July 5th, 2002

...dreamers

I like watching the puddles gather rain

I'm a better person in small groups. In my opinion. This I have learned.

Other than that, the night was okay. Earlier at the barbecue I was distant. I didn't feel like small talking, and mingling wasn't appealing. Big group outings just aren't as much fun when I can't pick and choose who's there. That sounds selfish, but the smaller the group, the more chance that I'll have friends. And sure, I'm 'friends' with all of those people. But there are some I just don't like. Mostly some of the girls that I'm not so much a fan of. *le sigh*

I'm so picky.

Later it was better though. I crawled out of my cocoon and a lot of people left. Things felt a bit better. I also talked to Jason about what was bothering me.

It made me feel a little better about the Amanda and Nikki situations. And I resolved what I thought was up with Carly before the barbecue. And I want to re-acquaint myself with my friends. The ones I've know since 6th grade. The ones that I have been feeling distanced from.

Allie comes home in two weeks. It's only been a week. If I didn't have Jason, I'd probably explode by then.

And now, I'm feeling a bit shaky and I need to write Candace a car letter, and Allie another letter to send to Alaska. It'll probably be the last. I don't know how long it takes to get mail up there, and I want to make sure she gets it.
  • Current Music
    No Rain - Blind Melon
...dreamers

Hello. I've waited here for you, everlong

Eck. *falls over tired*

I wrote Candace a (sucky) car letter. Meh, I had more important things to do. But I have to go out tomorrow and buy her a coloring book.

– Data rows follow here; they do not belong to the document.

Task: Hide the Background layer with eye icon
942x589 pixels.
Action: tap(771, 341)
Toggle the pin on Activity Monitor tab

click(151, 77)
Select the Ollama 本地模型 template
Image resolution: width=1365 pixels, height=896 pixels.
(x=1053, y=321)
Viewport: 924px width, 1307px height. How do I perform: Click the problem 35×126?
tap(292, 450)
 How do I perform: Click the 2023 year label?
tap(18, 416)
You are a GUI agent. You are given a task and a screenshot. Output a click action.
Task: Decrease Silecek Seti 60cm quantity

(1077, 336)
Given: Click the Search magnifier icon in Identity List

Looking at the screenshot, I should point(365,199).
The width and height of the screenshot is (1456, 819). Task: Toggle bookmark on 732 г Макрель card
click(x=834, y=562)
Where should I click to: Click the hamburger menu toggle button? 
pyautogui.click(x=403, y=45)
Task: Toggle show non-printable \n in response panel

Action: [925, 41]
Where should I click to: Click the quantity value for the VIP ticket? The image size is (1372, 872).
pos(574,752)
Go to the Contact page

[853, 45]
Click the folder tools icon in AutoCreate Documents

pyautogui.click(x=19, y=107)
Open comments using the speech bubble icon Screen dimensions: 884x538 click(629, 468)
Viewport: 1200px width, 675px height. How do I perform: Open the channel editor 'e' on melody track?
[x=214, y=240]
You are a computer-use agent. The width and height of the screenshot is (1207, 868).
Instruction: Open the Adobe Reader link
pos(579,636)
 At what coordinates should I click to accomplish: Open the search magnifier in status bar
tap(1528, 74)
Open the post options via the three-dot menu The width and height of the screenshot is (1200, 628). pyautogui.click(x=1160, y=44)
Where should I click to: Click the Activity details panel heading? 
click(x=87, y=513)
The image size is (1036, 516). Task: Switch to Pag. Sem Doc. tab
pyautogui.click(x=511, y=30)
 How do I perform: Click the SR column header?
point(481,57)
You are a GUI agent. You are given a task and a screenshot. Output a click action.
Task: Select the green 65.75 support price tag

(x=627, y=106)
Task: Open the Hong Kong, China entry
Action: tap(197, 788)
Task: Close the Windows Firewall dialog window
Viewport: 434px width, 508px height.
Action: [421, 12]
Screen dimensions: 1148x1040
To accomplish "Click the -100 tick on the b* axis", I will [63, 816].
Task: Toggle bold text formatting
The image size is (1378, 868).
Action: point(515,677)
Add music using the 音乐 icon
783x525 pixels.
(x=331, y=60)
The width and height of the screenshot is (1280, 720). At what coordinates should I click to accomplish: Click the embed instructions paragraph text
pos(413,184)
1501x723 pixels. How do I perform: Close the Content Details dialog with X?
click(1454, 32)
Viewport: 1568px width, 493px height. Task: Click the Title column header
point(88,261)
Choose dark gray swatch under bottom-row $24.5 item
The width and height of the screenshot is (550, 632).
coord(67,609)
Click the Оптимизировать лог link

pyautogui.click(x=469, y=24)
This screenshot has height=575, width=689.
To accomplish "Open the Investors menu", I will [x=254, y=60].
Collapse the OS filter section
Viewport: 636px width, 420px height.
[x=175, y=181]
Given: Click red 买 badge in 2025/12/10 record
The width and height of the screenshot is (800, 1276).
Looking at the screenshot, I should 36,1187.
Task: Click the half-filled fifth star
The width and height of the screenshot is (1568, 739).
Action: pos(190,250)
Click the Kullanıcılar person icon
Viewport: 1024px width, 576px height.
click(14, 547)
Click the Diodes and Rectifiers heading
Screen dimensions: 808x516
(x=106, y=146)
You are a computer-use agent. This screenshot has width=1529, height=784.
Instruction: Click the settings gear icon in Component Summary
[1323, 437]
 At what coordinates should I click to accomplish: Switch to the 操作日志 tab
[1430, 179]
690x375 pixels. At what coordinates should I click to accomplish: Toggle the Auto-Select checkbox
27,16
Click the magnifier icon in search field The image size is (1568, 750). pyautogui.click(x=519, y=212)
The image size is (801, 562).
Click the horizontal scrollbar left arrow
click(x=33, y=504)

Then I talked to Carly. Theme of the conversation: Junior year.
"I think that people were changing so much, but were too busy to notice. So now we have to find ourselves and our friends and it's like picking up all the pieces again. This summer has been more exhausting than most of the year." - Me

But we are trying. We are all trying to get better.

So I wrote Allie her letter too. Technically it's 19 pages. However, only 3 (front and back, handwritten) was me writing. Then I took the conversation I had with Carly and put it in there. And I meant to only print a couple journal entries, but didn't hit the "print selection" so she's getting a lot of pages of journal.

AND IF MY FUCKING CABLE MODEM DOESN'T STOP DISCONNECTING, I SWEAR I WILL THROW IT OUT MY NON-EXISTENT WINDOW!!!!! GRRRRR!!!!!

So yeah. Between the journal and Carly's conversation, that was a lot of pages. Her last letter was too. She's just so popular! She's going to have a ton of mail. Mine, of course, will be the best. If for no reason other than that I've been changing and thinking and feeling and growing so much, that I need to tell her all of this. Because I must. That's what best friends are for. To know everything.

But now, it's late. And I'm tired. And I was up this late last night too, and didn't get a lot of sleep. And the world is against me and I should complain about it a little more. *rolls eyes*

So yes. Me to bed. Night!!
  • Current Music
    Everlong - Foo Fighters
...dreamers

You're getting closer to pushing me off of life's little edge

Well, 7 hours is better than 5 and a half.

It's still not a lot of sleep. But I haven't been sleeping well lately. A lot on my mind I suppose.

I was awakened recently by a phone call from Amanda. She and Rob are seeing Bourne Identity at 1. I really want to see it, but I think I'll wait and go with Zoe. I told her I'd see it with her anyway. (*cough*Excuse!*cough*)

...

It's odd. I've noticed people around here having problems with friends. Feeling distanced. Or problems with Journal. Feeling distanced. And I suppose I haven't been keeping up with this as well as I could. And when I do, I'm vague and don't go in depth.

I'm trying to make a big post later. Try to sum up what's been on my mind lately. I guess I've had a few different outlets lately; Jason, my letters to Allie, Carly, and Journal has been a bit denied. I feel like I've told some stories a few times, but never completely to anyone.

So yes. Big post later? Probably locked. Maybe open. I haven't decided, nor have I written it yet.

But now, I need stamps (fucking 37 cents) to mail two letters, and I need to buy Candace her coloring book before she eats me for not writing a car letter.